YOU WANT TO HIRE ME BECAUSE I’M

A hard worker new to Salt Lake City with an almost irrisistable charm and some halfway decent skills in the kitchen, too.

YOU KNOW I KNOW WHAT I’M DOING BECAUSE I’VE WORKED:

At the Ash Box CaféA neighborhood coffee shop at 1154 Manhattan Ave. Brooklyn, NY. 11211
Where I slung coffee all day long, prepared espresso drinks, made eggs, sandwiches of the traditional and hot pressed variety, served salads, soups and some pretty awesome daily and weekend brunch specials.
March ’06 to October ‘06

At Rene Pujol RestaurantAn upscale French restaurant in the Theater District of Manhattan
Where I began as an apprentice, learning each station of the French Culinary Brigade.

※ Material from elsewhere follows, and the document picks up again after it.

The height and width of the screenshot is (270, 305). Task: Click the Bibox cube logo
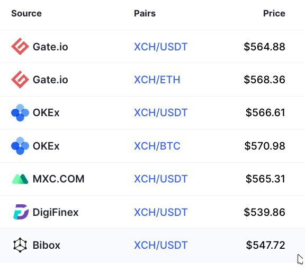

I was trained in Garde Manger, the salad, desert and cold appetizer station, then the poissonier station where I prepped, cooked and plated fish entrees. I was offered a full-time positon but decided to travel instead.
March ’06 to August ‘06

At least 11 years in the field of Mental Retardation/Developmental Disabilities. In my final job in the field I was a Coordinator of Adult Day Services with a company called QSAC (Quaility Services for the Autistic Community). Before that I was the Assistant Supervisor at two residential facilities with YAI/NIPD (Young Adult Institute/National Institute for People with Disabilities). I can give you info and references if you’d like, I just needed to get out of the field.

EDUCATION
I got my B.A. (with honors) in Psychology from Wagner College, Staten Island, New York. I double minored in Philisophy and Religion. I spent a year At California Lutheran University during my undergrad and spent a semester abroad in India, studying Buddhism through Antioch College in Ohio. I graduated in 2002.

INTERESTS
Long walks on the beach, deep conversation, finding a job.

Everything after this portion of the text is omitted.